Die Lust des Bösen
Ab Donnerstag auf dem Markt
Nervenkitzel pur
bietet der Fall der jungen Profilerin im LKA Berlin: Die Autorin des
Buches ist promovierte Sozialwissenschaftlerin, die Hauptfigur, Lea Lands, die
erste weibliche Profilerin deutschlandweit. So lassen auch die Personenbeschreibungen
der Beteiligten tief in deren Seele blicken. Blaue Augen leuchten hier nicht
wie das Meer, sondern „klar und rein, mit einer unergründlichen Tiefe wie der
eines Menschen, der in weite Fernen schauen kann“. Und Haare fallen über die
Stirnhälfte, so dass sie „die eine Seite verschatten und der anderen
Gesichtshälfte ein unabhängiges Eigenleben verleihen“.
In
ihrem Beruf ist die Hauptperson eben ständig auf der Suche nach dem Bösen, das
tief innen in jedem Menschen schlummert. Fasziniert von den Serienkillern
dieser Welt analysiert sie mit Vorliebe auch den Massenmörder Adolf Hitler und
ist auf der Suche nach der Antwort nach dem „Warum?“. Spielend kann sie sich in
die Gedankengänge der grausamsten Menschen, die dieser Planet je gesehen hat,
hineinversetzen.
Zielstrebig
tritt sie ihre Stelle beim LKA Berlin an mit ihrem Kollegen Max Hofmann, einem
Polizisten aus Leib und Seele kurz vor seiner Pensionierung. Und einer ersten
Begegnung, welche alles andere als ermutigend ist. Sehr klischeehaft und in
zahlreichen Krimis ein gerne verwendetes Thema. Ein alter Kollege mit einer
bissigen, rauen Fassade, welche – ganz vorhersehbar – von der jungen Kollegin
zum Einsturz gebracht wird. Allerdings steckt hinter diesem Fall ein ganz
besonders tiefer Abgrund, den es zu enthüllen gilt.
Auffallend
sind zahlreiche Schilderungen, welche versuchen die radikalen Gruppierungen von
der rechten Partei abzugrenzen und sie als Einzelkämpfer, welche nichts mit dem
heutigen nationalsozialistischen Gedankengut zu tun haben zu bagatellisierren.

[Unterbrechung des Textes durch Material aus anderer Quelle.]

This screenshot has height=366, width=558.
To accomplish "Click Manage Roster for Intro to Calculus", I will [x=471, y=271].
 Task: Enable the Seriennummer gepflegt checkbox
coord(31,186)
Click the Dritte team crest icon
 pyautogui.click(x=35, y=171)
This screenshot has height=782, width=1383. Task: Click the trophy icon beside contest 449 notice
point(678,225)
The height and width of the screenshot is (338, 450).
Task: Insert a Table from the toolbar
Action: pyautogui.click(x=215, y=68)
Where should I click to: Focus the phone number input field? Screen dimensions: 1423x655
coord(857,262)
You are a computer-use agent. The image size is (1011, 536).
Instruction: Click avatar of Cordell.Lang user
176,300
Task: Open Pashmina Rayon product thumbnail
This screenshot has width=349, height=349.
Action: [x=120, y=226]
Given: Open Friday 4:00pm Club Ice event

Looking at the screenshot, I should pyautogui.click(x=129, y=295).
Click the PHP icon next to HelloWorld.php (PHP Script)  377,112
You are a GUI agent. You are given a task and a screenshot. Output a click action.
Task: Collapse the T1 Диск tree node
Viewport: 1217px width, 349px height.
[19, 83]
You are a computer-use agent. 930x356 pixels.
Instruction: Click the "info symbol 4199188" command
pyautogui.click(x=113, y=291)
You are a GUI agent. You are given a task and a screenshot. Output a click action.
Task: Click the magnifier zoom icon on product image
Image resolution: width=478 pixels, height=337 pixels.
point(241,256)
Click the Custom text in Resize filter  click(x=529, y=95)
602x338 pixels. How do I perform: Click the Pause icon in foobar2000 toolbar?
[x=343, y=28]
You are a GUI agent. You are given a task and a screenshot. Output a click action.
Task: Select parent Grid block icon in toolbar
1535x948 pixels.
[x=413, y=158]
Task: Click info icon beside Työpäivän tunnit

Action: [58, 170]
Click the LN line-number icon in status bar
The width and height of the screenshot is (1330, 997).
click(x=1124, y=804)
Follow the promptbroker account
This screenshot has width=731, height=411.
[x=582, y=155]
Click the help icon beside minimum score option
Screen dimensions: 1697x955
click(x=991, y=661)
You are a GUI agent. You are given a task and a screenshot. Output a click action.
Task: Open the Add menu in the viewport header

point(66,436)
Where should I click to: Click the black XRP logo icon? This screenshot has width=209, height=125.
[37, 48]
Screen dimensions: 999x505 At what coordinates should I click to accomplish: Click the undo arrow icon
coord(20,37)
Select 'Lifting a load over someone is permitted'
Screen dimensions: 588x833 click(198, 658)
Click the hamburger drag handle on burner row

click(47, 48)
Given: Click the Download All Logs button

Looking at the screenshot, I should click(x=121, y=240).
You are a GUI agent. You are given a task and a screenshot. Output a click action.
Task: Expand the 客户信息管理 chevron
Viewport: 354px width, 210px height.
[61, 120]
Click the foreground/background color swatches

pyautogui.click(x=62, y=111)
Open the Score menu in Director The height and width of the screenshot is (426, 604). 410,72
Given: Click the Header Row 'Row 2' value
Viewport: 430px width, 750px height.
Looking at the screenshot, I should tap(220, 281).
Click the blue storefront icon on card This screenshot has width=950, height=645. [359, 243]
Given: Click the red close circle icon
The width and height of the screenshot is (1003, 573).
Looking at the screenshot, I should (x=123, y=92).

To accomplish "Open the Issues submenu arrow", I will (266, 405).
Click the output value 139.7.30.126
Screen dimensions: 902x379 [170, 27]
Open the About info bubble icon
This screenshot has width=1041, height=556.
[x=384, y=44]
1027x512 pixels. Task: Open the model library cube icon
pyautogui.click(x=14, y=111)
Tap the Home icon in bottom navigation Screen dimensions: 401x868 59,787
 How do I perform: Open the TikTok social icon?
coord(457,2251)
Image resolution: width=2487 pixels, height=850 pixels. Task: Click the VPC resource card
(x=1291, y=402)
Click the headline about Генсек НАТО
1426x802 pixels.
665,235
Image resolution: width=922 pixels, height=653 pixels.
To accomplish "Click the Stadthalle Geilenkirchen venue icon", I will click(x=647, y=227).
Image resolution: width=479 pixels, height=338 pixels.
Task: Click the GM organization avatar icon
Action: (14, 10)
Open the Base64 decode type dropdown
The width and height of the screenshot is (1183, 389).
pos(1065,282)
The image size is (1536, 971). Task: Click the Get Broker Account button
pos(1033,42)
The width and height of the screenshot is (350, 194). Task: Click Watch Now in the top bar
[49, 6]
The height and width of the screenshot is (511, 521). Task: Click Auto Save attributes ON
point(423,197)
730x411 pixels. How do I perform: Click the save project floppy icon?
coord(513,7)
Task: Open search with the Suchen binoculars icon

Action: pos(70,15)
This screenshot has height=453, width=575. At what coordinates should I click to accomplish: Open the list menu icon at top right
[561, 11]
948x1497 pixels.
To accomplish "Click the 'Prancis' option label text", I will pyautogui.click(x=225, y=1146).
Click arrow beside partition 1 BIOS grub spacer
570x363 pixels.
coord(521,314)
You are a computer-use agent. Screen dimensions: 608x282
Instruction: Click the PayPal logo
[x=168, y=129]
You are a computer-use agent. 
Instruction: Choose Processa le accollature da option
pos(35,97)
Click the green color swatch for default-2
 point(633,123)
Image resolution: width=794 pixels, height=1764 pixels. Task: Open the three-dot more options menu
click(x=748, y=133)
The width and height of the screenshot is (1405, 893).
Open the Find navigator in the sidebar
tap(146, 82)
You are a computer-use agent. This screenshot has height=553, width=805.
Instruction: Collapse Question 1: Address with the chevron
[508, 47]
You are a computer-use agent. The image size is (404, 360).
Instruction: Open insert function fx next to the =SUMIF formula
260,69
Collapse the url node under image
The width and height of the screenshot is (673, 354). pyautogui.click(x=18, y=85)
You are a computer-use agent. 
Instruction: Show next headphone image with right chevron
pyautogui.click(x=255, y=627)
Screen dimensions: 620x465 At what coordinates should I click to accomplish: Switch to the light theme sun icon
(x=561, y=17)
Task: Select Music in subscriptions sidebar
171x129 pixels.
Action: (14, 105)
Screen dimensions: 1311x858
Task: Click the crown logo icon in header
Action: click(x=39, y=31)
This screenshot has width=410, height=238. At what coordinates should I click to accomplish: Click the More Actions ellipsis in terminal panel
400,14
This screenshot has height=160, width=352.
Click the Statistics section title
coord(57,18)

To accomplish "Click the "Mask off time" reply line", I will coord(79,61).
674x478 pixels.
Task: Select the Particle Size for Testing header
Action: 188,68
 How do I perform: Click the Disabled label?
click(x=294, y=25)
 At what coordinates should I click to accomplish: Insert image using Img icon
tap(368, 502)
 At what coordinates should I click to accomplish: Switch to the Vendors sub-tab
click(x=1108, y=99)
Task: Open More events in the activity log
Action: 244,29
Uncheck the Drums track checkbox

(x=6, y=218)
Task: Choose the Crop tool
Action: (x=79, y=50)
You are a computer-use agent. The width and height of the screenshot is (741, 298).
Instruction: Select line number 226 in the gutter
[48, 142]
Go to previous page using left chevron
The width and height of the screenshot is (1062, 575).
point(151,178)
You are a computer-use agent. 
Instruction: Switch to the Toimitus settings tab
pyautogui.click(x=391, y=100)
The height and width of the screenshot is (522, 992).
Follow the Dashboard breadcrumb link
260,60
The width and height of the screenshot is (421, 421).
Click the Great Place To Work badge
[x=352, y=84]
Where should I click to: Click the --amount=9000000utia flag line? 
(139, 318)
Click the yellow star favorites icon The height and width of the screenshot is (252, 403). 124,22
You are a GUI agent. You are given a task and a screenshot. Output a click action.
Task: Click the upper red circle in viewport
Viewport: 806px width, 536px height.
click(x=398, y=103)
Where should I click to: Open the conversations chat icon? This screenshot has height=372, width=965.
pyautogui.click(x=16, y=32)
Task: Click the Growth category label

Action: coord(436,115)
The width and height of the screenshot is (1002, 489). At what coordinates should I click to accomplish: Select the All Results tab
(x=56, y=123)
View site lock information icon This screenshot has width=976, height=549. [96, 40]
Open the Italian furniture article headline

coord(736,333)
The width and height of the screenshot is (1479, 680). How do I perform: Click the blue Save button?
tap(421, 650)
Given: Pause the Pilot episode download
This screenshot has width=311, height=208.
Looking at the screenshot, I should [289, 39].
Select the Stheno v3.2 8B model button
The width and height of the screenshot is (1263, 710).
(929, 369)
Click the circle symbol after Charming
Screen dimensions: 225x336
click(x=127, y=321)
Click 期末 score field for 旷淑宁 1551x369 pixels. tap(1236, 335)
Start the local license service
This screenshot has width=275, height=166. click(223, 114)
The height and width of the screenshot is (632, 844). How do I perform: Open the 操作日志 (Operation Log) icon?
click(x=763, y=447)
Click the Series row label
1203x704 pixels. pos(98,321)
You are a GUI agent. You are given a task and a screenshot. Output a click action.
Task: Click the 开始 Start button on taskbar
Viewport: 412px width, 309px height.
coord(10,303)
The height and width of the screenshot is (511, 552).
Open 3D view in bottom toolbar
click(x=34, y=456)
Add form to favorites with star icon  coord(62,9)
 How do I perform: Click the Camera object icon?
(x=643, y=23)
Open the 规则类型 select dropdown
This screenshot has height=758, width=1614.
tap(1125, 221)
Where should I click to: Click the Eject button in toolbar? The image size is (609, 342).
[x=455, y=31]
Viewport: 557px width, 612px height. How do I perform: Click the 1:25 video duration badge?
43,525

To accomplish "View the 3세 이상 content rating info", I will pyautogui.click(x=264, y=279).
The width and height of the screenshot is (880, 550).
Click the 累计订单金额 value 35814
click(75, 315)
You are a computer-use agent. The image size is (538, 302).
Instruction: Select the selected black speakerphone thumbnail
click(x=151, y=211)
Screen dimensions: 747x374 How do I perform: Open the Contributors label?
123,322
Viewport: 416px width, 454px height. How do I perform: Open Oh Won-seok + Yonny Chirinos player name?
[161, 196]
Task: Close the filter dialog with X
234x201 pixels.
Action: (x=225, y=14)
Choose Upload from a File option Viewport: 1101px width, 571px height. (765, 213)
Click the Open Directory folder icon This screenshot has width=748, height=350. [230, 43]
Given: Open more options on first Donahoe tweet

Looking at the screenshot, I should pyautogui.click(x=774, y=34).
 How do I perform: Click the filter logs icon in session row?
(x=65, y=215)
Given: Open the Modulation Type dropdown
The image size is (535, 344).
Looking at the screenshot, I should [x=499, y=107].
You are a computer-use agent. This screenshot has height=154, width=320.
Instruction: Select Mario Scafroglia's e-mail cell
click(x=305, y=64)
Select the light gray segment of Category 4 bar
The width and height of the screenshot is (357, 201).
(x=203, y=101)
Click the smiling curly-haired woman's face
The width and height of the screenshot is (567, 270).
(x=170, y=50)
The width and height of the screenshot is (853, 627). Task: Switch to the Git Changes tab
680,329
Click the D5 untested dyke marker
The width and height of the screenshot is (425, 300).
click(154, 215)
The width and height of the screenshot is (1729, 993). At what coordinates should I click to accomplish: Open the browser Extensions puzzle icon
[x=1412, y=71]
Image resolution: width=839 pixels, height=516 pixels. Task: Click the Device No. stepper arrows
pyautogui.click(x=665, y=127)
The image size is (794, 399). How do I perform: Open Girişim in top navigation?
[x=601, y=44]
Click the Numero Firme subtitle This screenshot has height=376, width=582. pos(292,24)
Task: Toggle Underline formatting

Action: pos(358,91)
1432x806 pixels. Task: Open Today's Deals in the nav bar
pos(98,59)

Was doch gelegentlich den Anschein vermitteln könnte, die Autorin wolle die
Ziele der „Neuen“ Partei rechtfertigen.
Sehr
schnell absehbar ist auch, wer der Täter ist. Täter und Opferrollen stehen
fest. Was der Spannung allerdings keinen Abbruch tut, geht es hier doch darum,
die Seelenleben zu erforschen, die Motive zu ergründen und zugleich um eine
Suche nach Träumen und einem vergessenen Reich. Es gilt, Einblick in die
Gedanken eines grausamen Sadisten und seiner kranken Fantasien zu gewinnen.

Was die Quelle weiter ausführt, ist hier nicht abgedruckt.